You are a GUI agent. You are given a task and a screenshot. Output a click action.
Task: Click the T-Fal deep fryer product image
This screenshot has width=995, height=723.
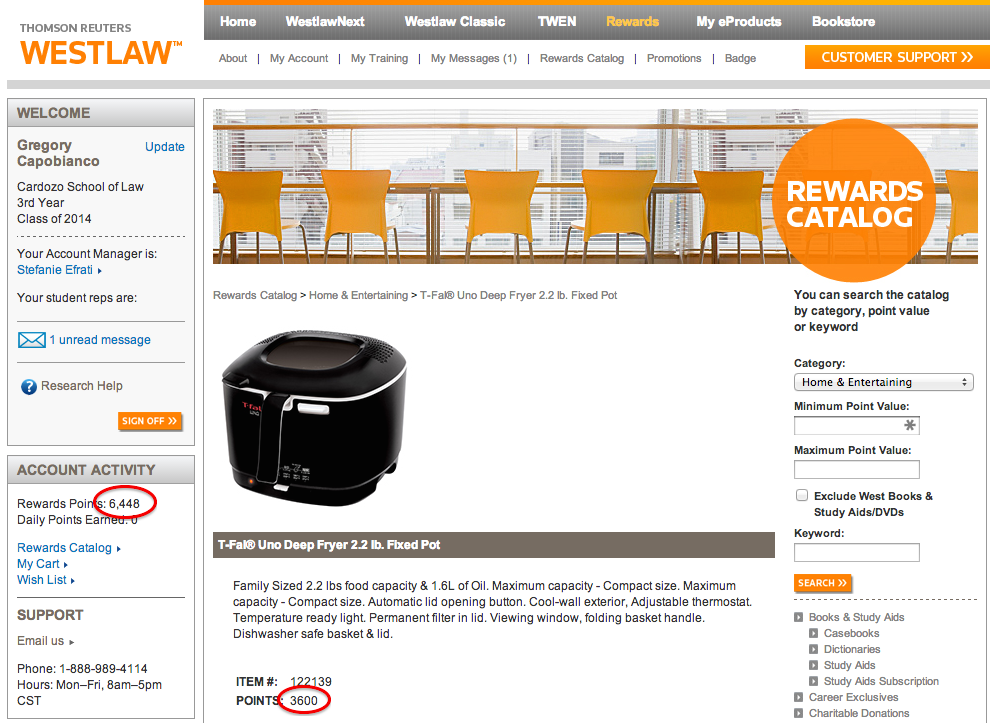coord(314,417)
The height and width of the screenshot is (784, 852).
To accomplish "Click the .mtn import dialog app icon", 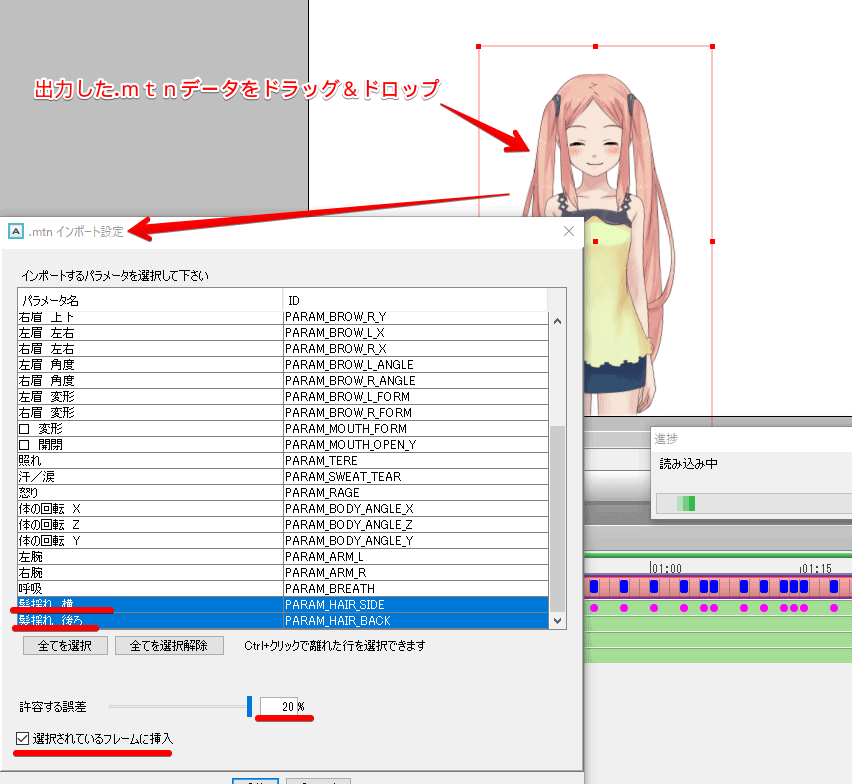I will click(x=15, y=231).
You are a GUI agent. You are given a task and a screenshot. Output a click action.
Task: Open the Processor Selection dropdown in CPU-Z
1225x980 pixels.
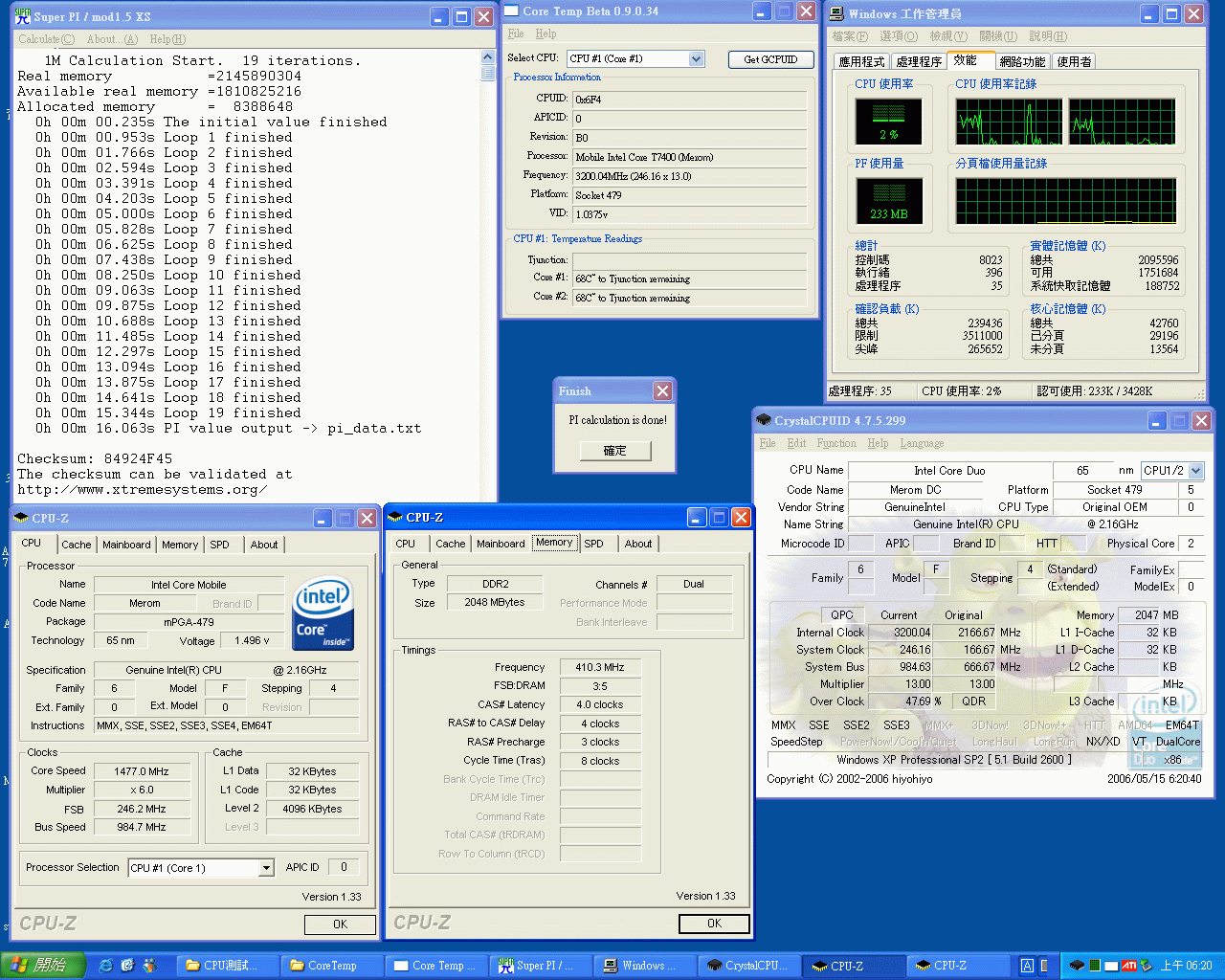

### Task brief
At the line containing "Task: Open the", start reproducing exactly, and stop after the last line of the listing; include both ends, and leave the pictures out.

### Exercise result
Task: Open the Processor Selection dropdown in CPU-Z
1225x980 pixels.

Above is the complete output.